Ich bin Minimalist. Zumindest entwickele ich mich dahin. Ich reduziere Elektrogeräte, Kleidung, Bücher, CDs und DVDs, um nicht, dem Drachen Smaug auf seinem Goldschatz gleich, ungenutzte Dinge zu horten, sondern die Ressourcen lieber freizugeben. Das ist sinnvoll, auch meiner selbst wegen. Was ich nicht besitze, verbraucht keine Fläche und muss nicht verwaltet, gepflegt, repariert und ersetzt werden. Ich mache mich unabhängig und gewinne Zeit und Geld.
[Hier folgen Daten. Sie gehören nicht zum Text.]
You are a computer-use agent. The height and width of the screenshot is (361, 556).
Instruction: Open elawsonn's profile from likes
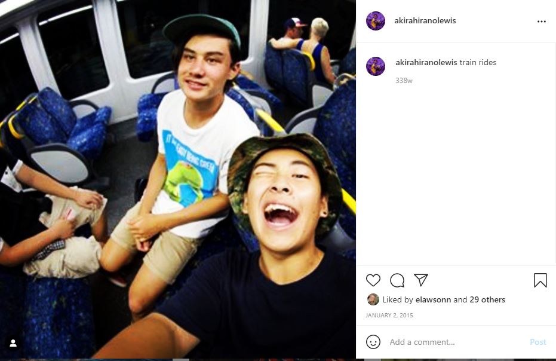click(x=434, y=299)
Selbst meinen Energieverbrauch reduziere ich, und gerade die letzten beiden Punkte – Medien und Energie – scheinen allzu leichtfertig unabhängig voneinander bewerten zu werden.
Oft lese ich die Empfehlung, Bücher, Musik- und Videospeichermedien aufzugeben und alles elektronisch zu speichern, über Clowd-Computing – also auf einem zentralen Server gespeichert, der jederorts für mich über das Internet verfügbar ist – oder noch besser über Streaming-Dienste. Natürlich sind die Medien, die ich immer wieder gerne nutze, auf einem Rechner gut aufgehoben. Sie binden weder Papier noch Polycarbonat, die recycelt werden könnten, und ich kann hunderte bis tausende von ihnen archivieren, ohne viel Platz zu benötigen. Der Nachteil: Ich benötige plötzlich sogar Energie, um ein Buch zu lesen. Bislang kosteten mich Bücher keine Energie. Mit einer Ausnahme vielleicht: Ich hatte mal die Biographie von Stefan Effenberg in einem Preisausschreiben gewonnen.
Auf dem E-Book gilt aber selbst für die Bio von Edson Arantes do Nascimento, besser bekannt als Pele: Kein Strom, kein Lesevergnügen. Wie schaut es im direkten Vergleich aus? Die Herstellung eines Buchs verursacht rund ein Kilogramm CO2 pro Stück, die Digitalisierung einmalig nur etwa 100 Gramm. Allerdings setzt die Herstellung des E-Book-Readers selbst rund acht Kilogramm CO2 frei. Habe ich schon einen zuhause? Bestens! Muss ich mir extra einen zulegen, wird es knapp.
80 Millionen Bücher werden jährlich in Deutschland verkauft, also nicht einmal eins pro Bürger, für den sich ein E-Book demnach erst nach knapp neun Jahren ökologisch auszuzahlen begänne. Ich zweifele daran, dass ein E-Book-Reader so lange hält. Bei Musik und Filmen ist es etwas anderes, denn der Verbrauch einer HiFi- oder DVD-Heimkino-Anlage ist vergleichbar mit der eines PCs. Ein Pro-Argument für die heimische Speicherung von Musik- und Filmdaten. Kritisch wird es aber dann, wenn ich den Zugriff vollständig auslagere und über Clowd-Computing oder Streaming-Dienste zugreifen möchte. Dann verbrauche ich nicht nur Energie während der Nutzung, sondern permanent. Meine Daten stehen mir 24 Stunden am Tag zur Verfügung, selbst Filme oder Musik, die ich jahrelang nicht gehört habe, die ihr Dasein im Schrank still, ungehört und ohne Energieverbrauch fristeten. Ja, ich habe eine Modern-Talking-CD – eine Jugendsünde –, und allein die Vorstellung, ich könnte mich verklicken und Geronimos Cadillac plötzlich durch mein Wohnzimmer fahren hören, versetzt mich in Angst und Schrecken. Nicht nur die permanente Verfügbarkeit des Caddys kostet Energie, gerade die Kühlung der Großrechenzentren führt dazu, dass sie jeweils die Energie einer Kleinstadt verbrauchen. Über 60 Prozent des Internetdatenverkehrs ist jetzt schon durch Streaming verursacht, und Netflix, Amazon und Co. investieren viel, um das noch zu steigern.
Ich denke, ich bleibe bei meinen lokalen Speichermedien, und ab und an kann ich ja bei öffentlichen Bücherschränken oder in der Stadtbücherei vorbeischauen. Nicht nur Effenberg und Geronimo wegen.